La mia Recensione
Fields Of the Nephilim - Dawnrazor
Spilli.
Ciglia dormienti.
Sale su ferite rotolate per terra.
La malvagità rantola sulle caviglie di anime in cerca di turbamenti.
Eravamo negli anni 80, tempio del Divino sfacelo che abbracciava la crescente stupidità, annodata al delirio di mode, cambi di rotta insensati e squallidi.
Ma dal nord di Londra si fecero avanti quattro oppositori, vestiti di letture sparse nel buio di rocce umide e fatiscenti.
Liberati dai loro moti di ansia e noia, si sono immersi in campi pieni di flusso sanguigno che hanno colorato di nero.
Ubriachi fradici di Aleister Crawley e H.P. Lovercraft, si sono buttati sulle rive di comete impazzite, guardando angeli impegnati a cercare donne da ingravidare. Iniziato il viaggio verso l’apocalisse, hanno saccheggiato i respiri, donando polvere per insaccare i polmoni e spegnerli.
Come terremoti senza cuore, hanno stretto un patto con il buio, afferrata la gola della bellezza e generato un percorso di indagini colme di unto, colte come volumi infiniti di libri dai codici scomodi e urticanti. Viandanti sbilenchi con pensieri tossici, hanno anestetizzato la luce per consegnare al Maestro del Buio la loro fedeltà.
Hanno imbracciato strumenti per sparare tossine, farci precipitare nel delirio della confusione che gode quando tutto vaga perduto, privo di senso, di regole, di stupidità dalla coda di topo.
Hanno inventato vascelli mentali che banalmente noi definiamo canzoni: sono urla strappate alla sofferenza per crearne altre, come una perfida giostra che sfinisce.
Hanno fatto della nostra tristezza la loro atomica risata collettiva, brindando sulle nostre paure, sui nostri stomaci arrovellati. E ci hanno sequestrato i palmi che hanno cosparso di antica remissione: senza presa non possiamo che cadere nel vuoto che Santificano e benedicono come loro nettare supremo.

===============

■ **Lavoro richiesto**:
Prosegui la recensione di Dawnrazor dei Fields Of the Nephilim riportata sopra, partendo subito dopo la sua ultima frase.

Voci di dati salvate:
===============

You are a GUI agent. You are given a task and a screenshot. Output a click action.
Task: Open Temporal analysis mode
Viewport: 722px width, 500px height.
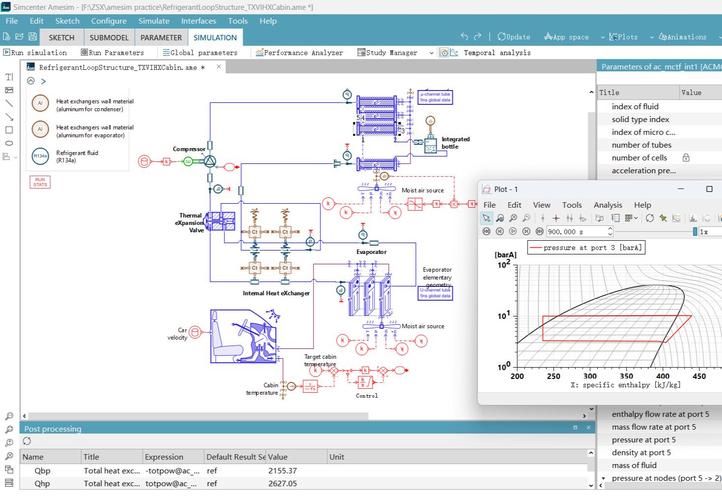[x=490, y=52]
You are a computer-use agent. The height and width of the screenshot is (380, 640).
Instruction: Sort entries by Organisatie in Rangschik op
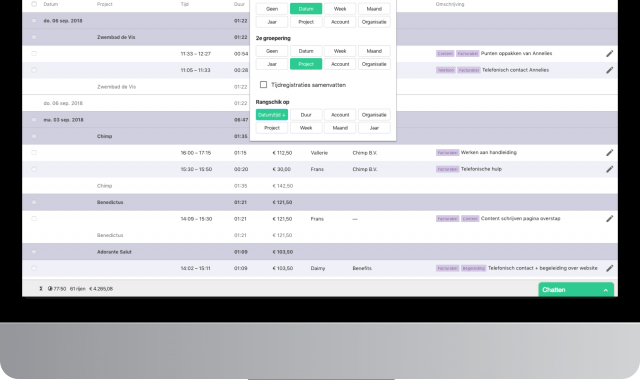point(374,115)
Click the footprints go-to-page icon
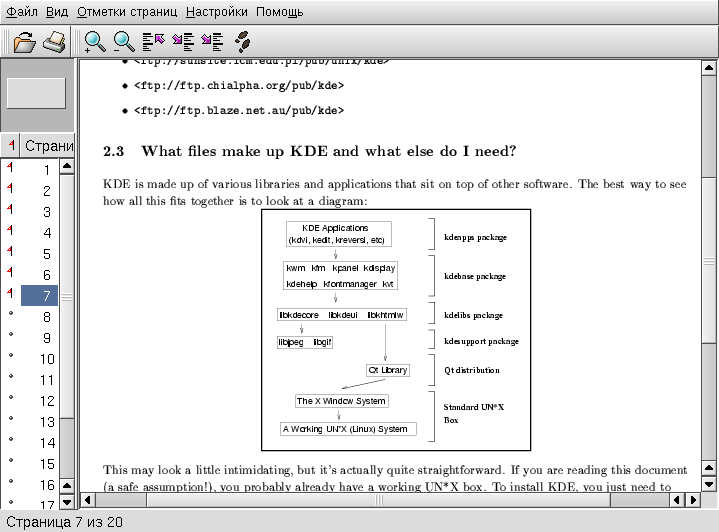This screenshot has width=719, height=532. coord(242,42)
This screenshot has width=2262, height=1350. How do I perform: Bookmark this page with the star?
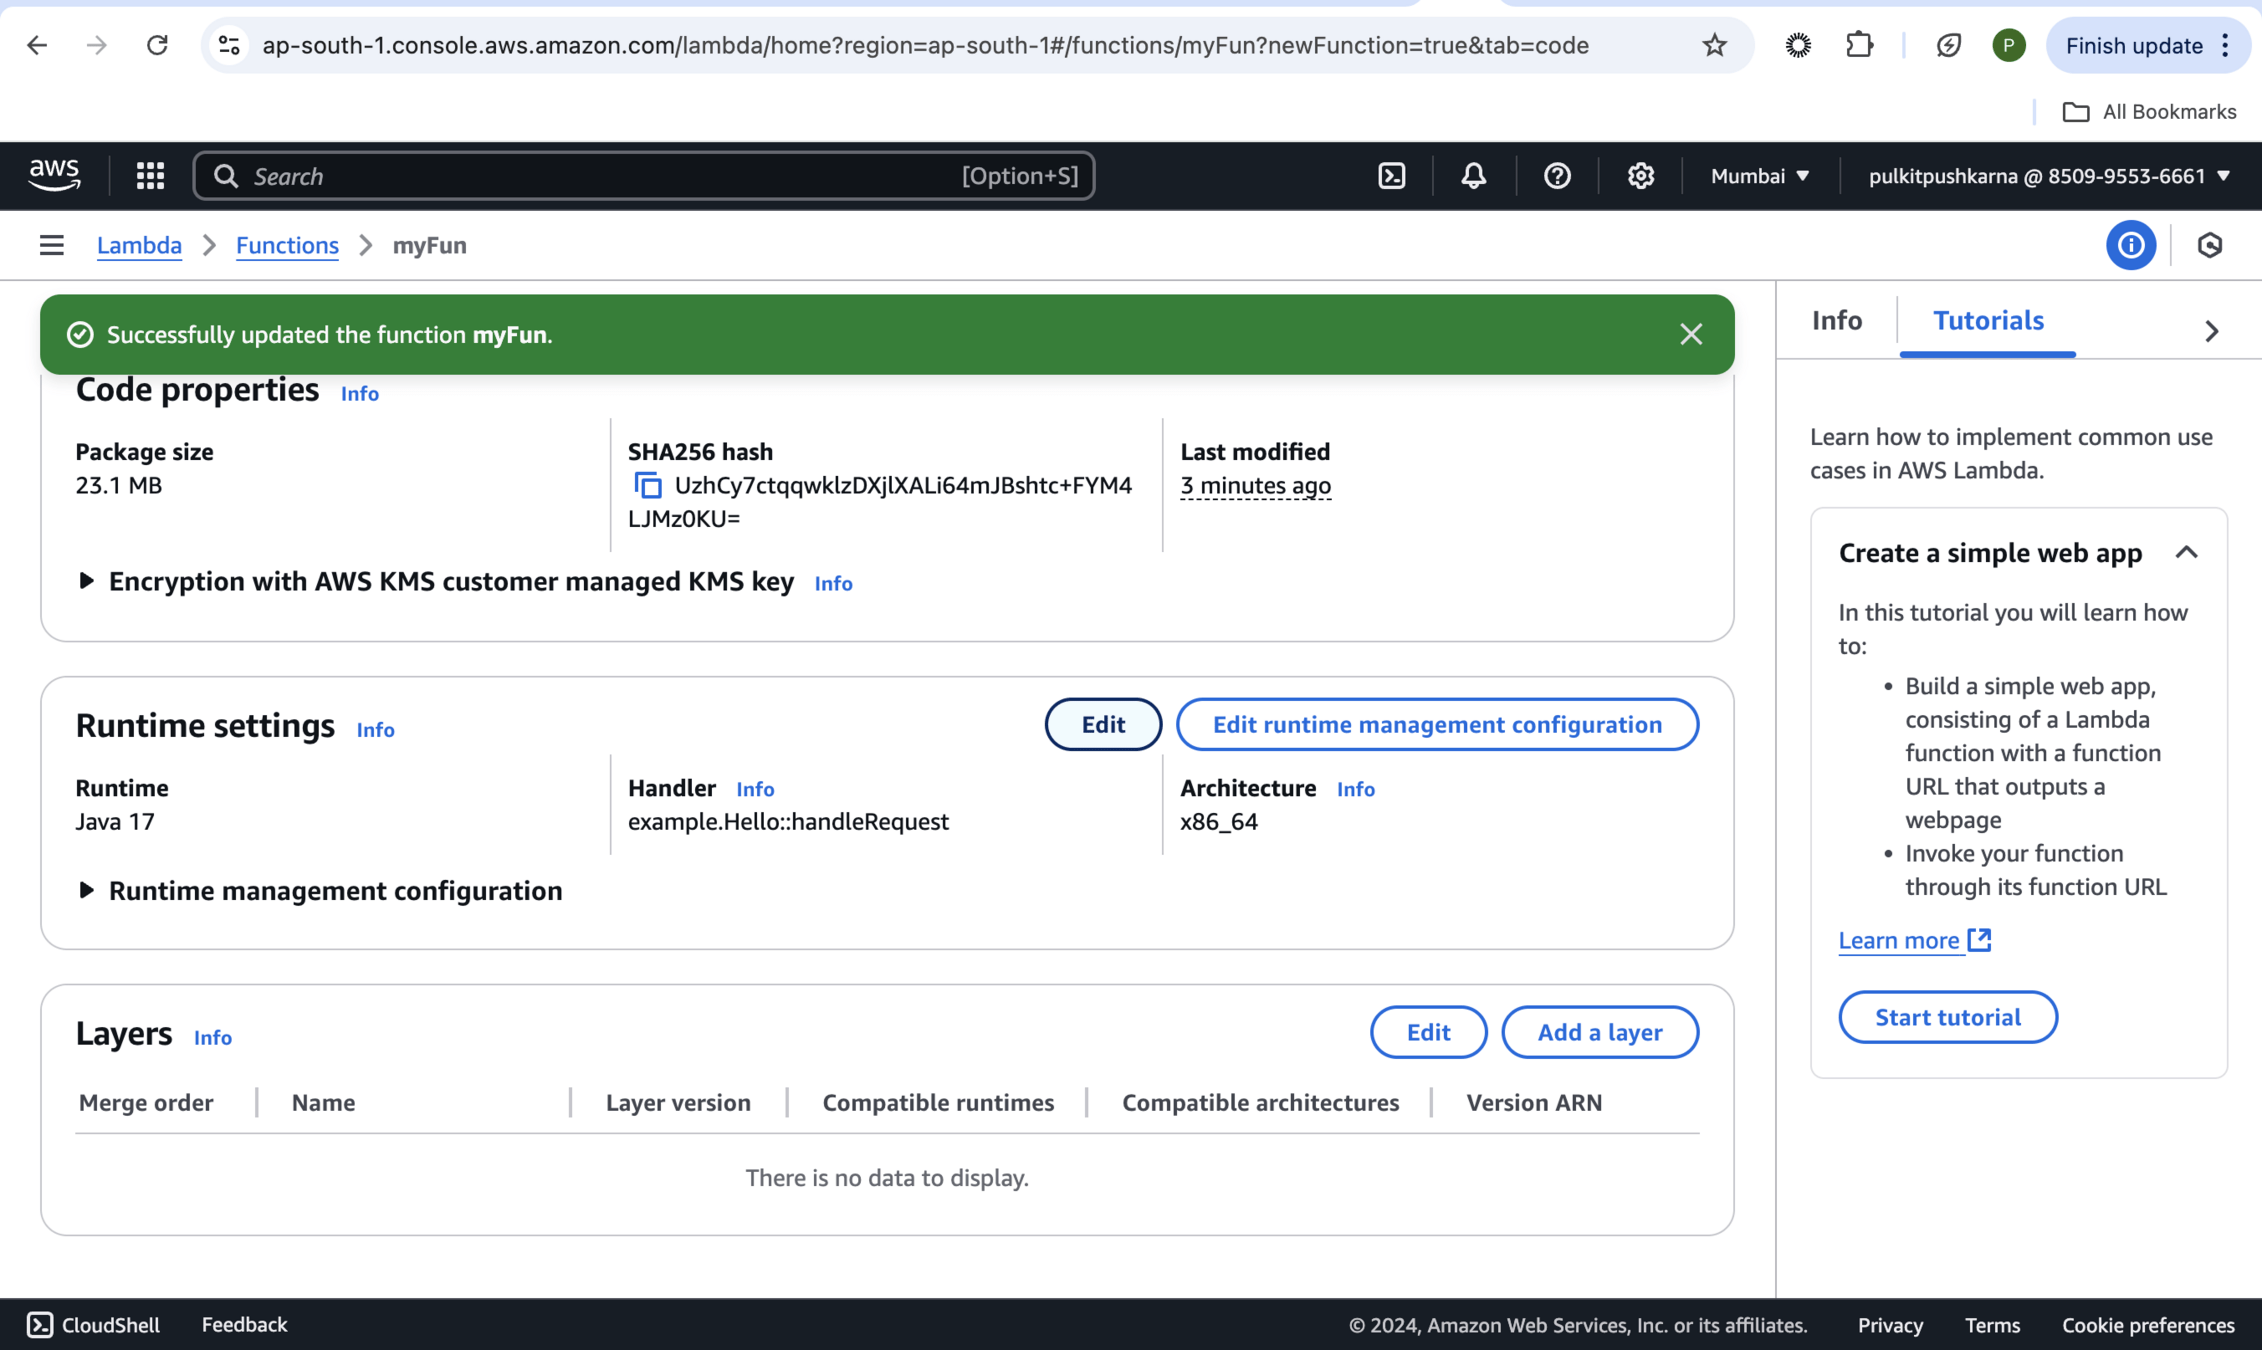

===============

■ **Risposta**:
Ma semplifichiamo…
Uscì Dawnrazor e quelli che avevano a cuore la sorte del muro gotico tirarono un sospiro di sollievo: le tenebre erano state allargate con nuovi scrigni da aprire, regalando una ossessione che generava brividi e singhiozzi.
Dopo che il Post-Punk e la Darkwave avevano incominciato a divenire una banale ripetizione di cliché privi di eccitazioni percorribili, ecco che i quattro, ora in cinque, si sono gettati sulle terre sporche, piene di liquami dalla faccia stravolta, per partorire scosse elettriche erudite dalle tenebre più intense e sincere. Canzoni come mappe della perdita, come carni strappate alla inutile corsa verso il piacere. Loro hanno deciso che era giunto il tempo che nuovi predicatori scendessero per cambiare il verbo del nostro credo.
Un esordio come un funerale: quello delle banalità che davanti a codesta esibizione di follia si sono sentite smarrite e abbattute. Morte su morte per inneggiare al nuovo Re del cielo: Cthulhu.
Come è profondo il mare della paura, senza fondale, senza un confine che non si vede nemmeno con un cannocchiale: tutto si fa lontano, irraggiungibile.
Ma quale musica!
Figuriamoci delle canzoni.
Sono lapidi che vociferano preghiere non afferrabili, fuochi di terra in assalto sui nostri timpani.
Non aspettatevi delucidazioni tecniche, non ora, perché lo scriba sta viaggiando dentro l’impossibile, conoscendo dirottamenti, piangendo al millesimo ascolto di questo tripudio di rovi, senza possibilità di avere cognizioni da scrivere.
Sono ancora perso, ora come allora, nel disastro che ho compiuto quel pomeriggio, decidendo di addentrarmi in un labirinto che da quel momento è un latrato da cui dipendo.
Sentirsi una pergamena presa a calci da cani infedeli è sconvolgente: non c’è un solo momento in Dawnrazor nel quale tu possa pensare che sia solo un delirio con un timer. Te ne accorgi quando la musica tace. Perché tu continui a bestemmiare, inveire, supplicare un perdono che i cinque non concederanno.
Mi chiedo perché si debba essere così ingenui e al contempo così privi di mancanza di rispetto per gli altri andando a scrivere una recensione su questi diavoli sordi: ma certo, che idiota che sono, è colpa loro, mi hanno portato dalla loro parte, neutralizzando la ragione che avevo sino a quel pomeriggio.
Dunque: mi conviene parlare della loro immortalità, dei loro mantelli sui quali troviamo la loro Bibbia, l’urgente bisogno di renderci ubbidienti e apostoli di una nuova religione.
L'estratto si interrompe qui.